→ DATASET EXTRACT
--

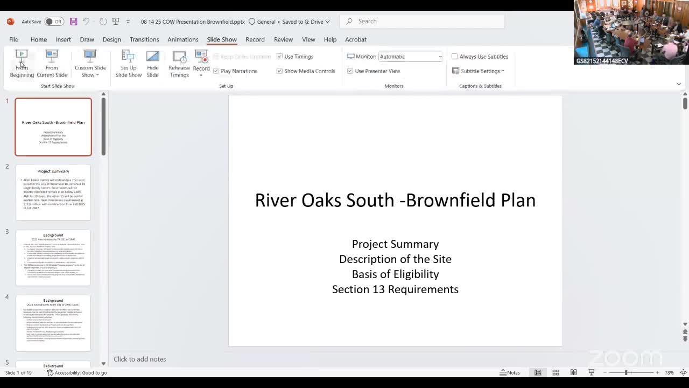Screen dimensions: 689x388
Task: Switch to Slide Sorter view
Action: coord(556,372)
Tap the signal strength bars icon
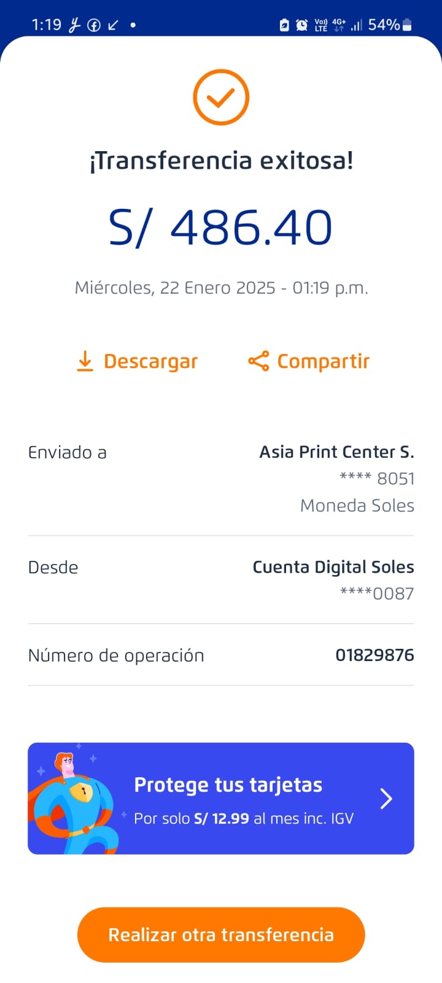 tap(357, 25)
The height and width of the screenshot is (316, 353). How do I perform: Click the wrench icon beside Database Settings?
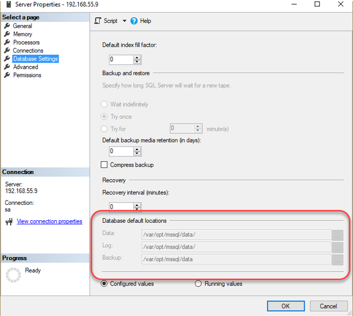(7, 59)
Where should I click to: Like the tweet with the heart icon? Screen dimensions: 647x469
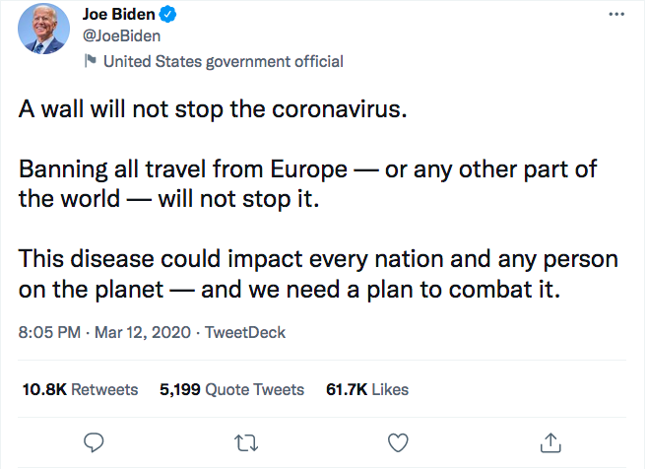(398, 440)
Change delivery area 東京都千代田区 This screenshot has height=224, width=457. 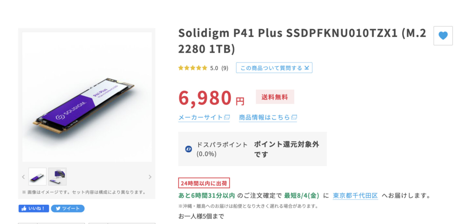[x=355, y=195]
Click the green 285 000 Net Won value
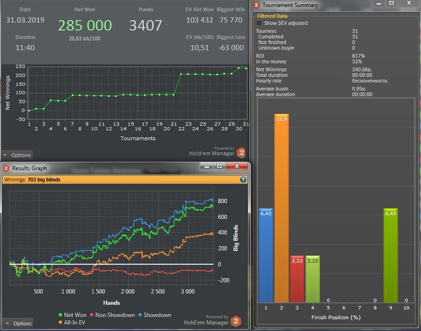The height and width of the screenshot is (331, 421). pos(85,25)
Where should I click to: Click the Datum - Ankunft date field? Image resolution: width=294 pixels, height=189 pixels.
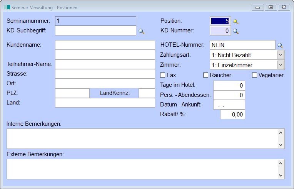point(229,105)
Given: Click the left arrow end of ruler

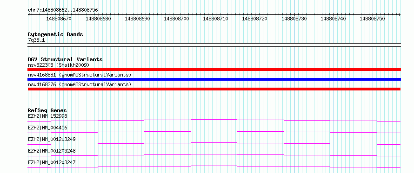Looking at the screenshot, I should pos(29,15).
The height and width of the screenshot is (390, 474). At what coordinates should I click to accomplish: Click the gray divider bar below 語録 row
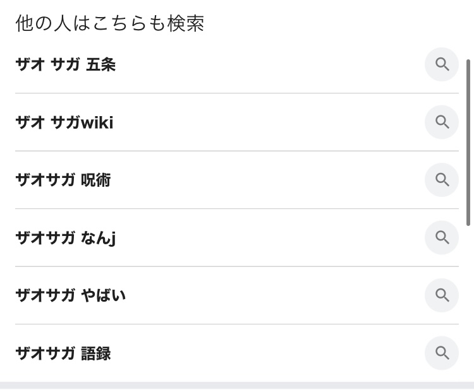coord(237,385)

--

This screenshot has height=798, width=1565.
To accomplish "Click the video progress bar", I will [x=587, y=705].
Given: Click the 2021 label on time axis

--

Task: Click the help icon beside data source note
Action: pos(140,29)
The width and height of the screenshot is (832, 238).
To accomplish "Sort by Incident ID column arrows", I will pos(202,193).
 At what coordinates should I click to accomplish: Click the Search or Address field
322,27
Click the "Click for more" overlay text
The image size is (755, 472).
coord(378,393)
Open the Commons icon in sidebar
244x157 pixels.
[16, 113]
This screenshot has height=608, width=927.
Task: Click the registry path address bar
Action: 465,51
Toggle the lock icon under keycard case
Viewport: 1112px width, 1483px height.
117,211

--

→ WORK TASK
After reading through the records, count the lines that hold the string "will" and give only the count.

→ RESULT BELOW
2